Seniors who follow a high-carbohydrate diet are nearly four times as likely to develop mild cognitive impairment, especially if their food intake is high in sugar, researchers from the Mayo Clinic report in the Journal of Alzheimer’s Disease.
Their findings relate specifically to people aged 70 or more years.
They also found that seniors whose diets are high in protein and fat are less likely to develop cognitive impairment.
Most studies have mentioned low carb and high protein diets as the best to keep the weight off, but hardly any have focused on how it affects cognition.
Co-author, Rosebud Roberts, M.B., Ch.B., explained that a well-balanced or well-rounded diet is what really matters for overall physical and mental health.
Dr. Roberts said:
“We think it’s important that you eat a healthy balance of protein, carbohydrates and fat, because each of these nutrients has an important role in the body.”
Dr. Roberts and team followed 1,230 people aged between 70 and 89 years who reported on their eating habits during the previous twelve months. At the beginning of the study their cognitive function was assessed by an expert panel of doctors, nurses and neuropsychologists. Only approximately 940 of them showed no signs of cognitive impairment; they were asked to come back for further evaluations.
By year 4 of the study, 200 of the 940 started to show signs of mild cognitive impairment, with deficits in language, memory, thinking and judgment.
The researchers found that:
- The highest carbohydrate eaters had a 1.9 times higher risk of mild cognitive impairment than the participants who ate the fewest carbs.
- The highest sugar consumers had a 1.5 times higher risk of cognitive impairment compared to the lowest consumers.
- The participants with the highest fat intake had a 42% lower risk of developing cognitive impairment compared to the lowest fat eaters.
- The highest protein consumers had a 21% lower chance of developing dementia compared to the lowest consumers of protein.
- When taking into account fat and protein intake, the highest carb eaters had a 3.6 times higher chance of developing mild cognitive impairment.

**Required actions**
a - Repeat the article on carbohydrate diets and cognitive impairment in seniors word for word, beginning at the words "Their findings relate" and stopping after "and mental health.".
b - Pick up the article on carbohydrate diets and cognitive impairment in seniors after its last sentence and keep writing it.

**Information shown**
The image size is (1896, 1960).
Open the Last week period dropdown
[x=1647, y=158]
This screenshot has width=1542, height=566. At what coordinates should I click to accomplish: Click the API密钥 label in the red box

**Task-by-task answers**
a -
Their findings relate specifically to people aged 70 or more years.
They also found that seniors whose diets are high in protein and fat are less likely to develop cognitive impairment.
Most studies have mentioned low carb and high protein diets as the best to keep the weight off, but hardly any have focused on how it affects cognition.
Co-author, Rosebud Roberts, M.B., Ch.B., explained that a well-balanced or well-rounded diet is what really matters for overall physical and mental health.

b -
Dr. Roberts said:
“A high carbohydrate intake could be bad for you because carbohydrates impact your glucose and insulin metabolism. Sugar fuels the brain — so moderate intake is good. However, high levels of sugar may actually prevent the brain from using the sugar — similar to what we see with type 2 diabetes.”
Mild cognitive impairment, also known as MCI, is a brain disorder which affects a person’s ability to think, concentrate, reason, remember and formulate ideas. It is not a learning disability, which occurs early in life – MCI is acquired later on.
A person with mild cognitive impairment is usually able to function independently in everyday activities, but may have trouble remembering things, such as the names of people they have recently met, following the flow of a conversation may be harder than before. People with MIT typically forget where they left things.
Those who become aware of this may try to adjust by keeping notes and ticking things off on a calendar. For a diagnosis of MCI to be reached, the patient must be able to perform all his/her daily activities successfully, without more help then they previously required.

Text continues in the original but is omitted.